Под сенью эпохи и другие игры в первом лице - страница 15
Папа, по образованию юрист, всегда входил в азарт, когда случалось причаститься к своей никогда не практиковавшейся им профессии. Возбуждённый, он дома пересказывал нам в деталях и лицах всю воскресную операцию по взятию Стерина.
– Ну и ну, – только и осталось его на собственный комментарий.
Нашим соседом слева оказался оперативник МВД Федя, высокий, белёсый, с полным голым лицом, интеллигентного вида человек в очках. У него было двое маленьких мальчиков погодков, полнолицых и белоголовых, как отец.
Оперативник Федя был хроническим алкоголиком, – рюмашку с утра для поддержания духа, – но в алкоголе тихим и благодушным человеком. Папа обсуждал с ним иногда юридические дела.

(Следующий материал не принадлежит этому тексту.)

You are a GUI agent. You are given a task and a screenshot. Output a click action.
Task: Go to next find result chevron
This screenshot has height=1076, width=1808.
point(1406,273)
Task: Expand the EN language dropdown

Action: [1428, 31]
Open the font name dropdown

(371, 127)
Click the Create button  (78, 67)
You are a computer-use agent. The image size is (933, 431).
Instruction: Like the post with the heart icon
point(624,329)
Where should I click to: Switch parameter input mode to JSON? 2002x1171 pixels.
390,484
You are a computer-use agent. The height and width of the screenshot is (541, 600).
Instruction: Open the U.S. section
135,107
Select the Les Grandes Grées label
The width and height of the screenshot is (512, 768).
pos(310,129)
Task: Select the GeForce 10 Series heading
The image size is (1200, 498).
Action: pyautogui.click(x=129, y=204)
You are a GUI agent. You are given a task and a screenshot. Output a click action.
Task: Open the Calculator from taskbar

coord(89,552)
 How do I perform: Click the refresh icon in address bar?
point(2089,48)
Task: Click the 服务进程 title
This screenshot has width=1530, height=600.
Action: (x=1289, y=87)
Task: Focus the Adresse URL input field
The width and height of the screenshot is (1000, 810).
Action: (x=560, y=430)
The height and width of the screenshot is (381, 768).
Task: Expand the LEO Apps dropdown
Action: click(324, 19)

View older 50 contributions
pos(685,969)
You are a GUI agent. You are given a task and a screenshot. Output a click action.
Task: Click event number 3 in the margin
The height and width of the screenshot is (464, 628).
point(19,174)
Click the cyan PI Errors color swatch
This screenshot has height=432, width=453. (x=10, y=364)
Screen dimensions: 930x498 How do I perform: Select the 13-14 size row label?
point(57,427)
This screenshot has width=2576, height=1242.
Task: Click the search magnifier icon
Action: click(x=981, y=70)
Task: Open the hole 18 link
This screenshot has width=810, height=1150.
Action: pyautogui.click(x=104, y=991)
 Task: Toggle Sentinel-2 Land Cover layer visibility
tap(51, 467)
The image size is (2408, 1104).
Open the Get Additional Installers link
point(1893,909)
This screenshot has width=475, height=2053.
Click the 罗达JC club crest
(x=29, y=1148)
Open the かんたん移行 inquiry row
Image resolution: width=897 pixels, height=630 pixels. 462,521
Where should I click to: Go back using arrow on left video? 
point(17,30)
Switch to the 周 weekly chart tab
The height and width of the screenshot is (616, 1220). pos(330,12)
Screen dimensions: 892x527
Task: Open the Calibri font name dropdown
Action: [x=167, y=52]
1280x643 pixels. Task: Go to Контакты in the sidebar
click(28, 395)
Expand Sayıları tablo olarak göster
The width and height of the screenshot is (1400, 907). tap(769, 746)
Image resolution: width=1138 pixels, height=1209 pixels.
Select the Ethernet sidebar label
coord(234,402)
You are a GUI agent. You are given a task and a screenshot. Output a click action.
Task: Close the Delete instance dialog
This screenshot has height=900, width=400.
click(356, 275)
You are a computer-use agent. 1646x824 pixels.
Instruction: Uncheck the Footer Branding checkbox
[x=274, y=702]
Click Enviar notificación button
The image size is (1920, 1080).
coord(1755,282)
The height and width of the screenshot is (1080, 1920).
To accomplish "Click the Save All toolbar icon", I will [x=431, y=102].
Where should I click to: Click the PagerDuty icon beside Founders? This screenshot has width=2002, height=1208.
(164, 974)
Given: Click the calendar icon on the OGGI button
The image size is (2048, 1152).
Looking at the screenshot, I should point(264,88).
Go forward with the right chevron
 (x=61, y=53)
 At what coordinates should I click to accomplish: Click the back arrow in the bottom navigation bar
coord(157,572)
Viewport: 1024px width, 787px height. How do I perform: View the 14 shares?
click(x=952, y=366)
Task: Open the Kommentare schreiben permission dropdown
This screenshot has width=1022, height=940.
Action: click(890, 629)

Соседи справа, низкорослая пара строительных чернорабочих, одинаково квадратных – он и она, с такими страшными лицами «едоков картофеля», что когда однажды утром он постучался к нам с просьбой позвонить по телефону, которого у них ещё не было, я, до того времени не знакомая с ним, испугалась его вида и не пустила его в квартиру. Должна была прийти его жена и объяснить мне, что они соседи, показать мне открытую дверь их квартиры, чтобы я не боялась. Впрочем, это были беззлобные люди. Оба пили по-чёрному, как выяснилось позже, но люди были не опасные, жили мирно, с родителями поддерживали дружеские отношения взаимопомощи, и я к ним привыкла. Это они пригласили меня подождать у них дома папу, когда тот задержался в ЦДЛ (Центральный Дом Литераторов) в мамин отъезд в командировку, и даже уговаривали лечь у них спать, пока он не вернётся.
Но я, надеясь, что папа вернётся вовремя, села под дверью и, не дождавшись, уснула, как была – в шубе, с портфелем под боком и без ключей, неизвестно как и где потерянных первый раз в жизни. С малолетства я оставалась дома одна и умела беречь ключи. Так как папа задерживался, я заподозрила, что он пьёт в ЦДЛ и вернуться может глубокой ночью. Так оно и оказалось. Сквозь сон я услышала, как папа вошёл в холл наших четырёх квартир, и открыла глаза. Увидев меня под дверями, папа медленно осел на пол, неловко склонившись набок под тяжестью своего неподъёмного портфеля.
– Матрёна! Что это?.. – с глупой изумлённой улыбкой невнятно выговорил он, и я удостоверилась, что он совершенно пьян.
– Папа, я ключи потеряла, открой скорей, я спать хочу, – быстро пробормотала я, понимая, что браниться сейчас не сумею.
С «едоками картофеля» жил сын, немного старше меня, он учился в ПТУ. Я не обращала на него внимания, пока не оказалось – в тот самый визит, – что он замечательно рисует портреты с фотографий. На моё удивление он оказался утончённее, чем можно было предположить.
– Тебе же надо учиться рисовать, – сказала я.
– Да, я буду поступать в художественное училище, – ответил он.
Мать гордилась его даром со скромным достоинством, неожиданно одухотворяющим весь облик квадратного существа с картофельным лицом.
Теперь понимаю, что это была добрая и славная женщина, насколько это было возможно в её среде.
Именно к ним вышел папа на минуту занять какую-то мелочь в мамино командировочное отсутствие, когда я вместо хлеба отрезала себе кусочек мяса с костяшки пальца.
Хлынула кровь, от растерянности я не могла сообразить, что делать с этим кусочком мяса и выбежала в коридор:
– Папа! Что надо сделать? Выбросить или приставить?
Перепуганный не меньше моего папа забыл, за чем пошёл, и вместе мы заметались над моим пальцем, пока папа в полной растерянности не велел мне приставить кусочек на место – «авось, прирастёт». Он таки прирос, и надо заметить, довольно живо. Мама, вернувшись из командировки, увидела его на своём месте, хоть и с небольшим смещением.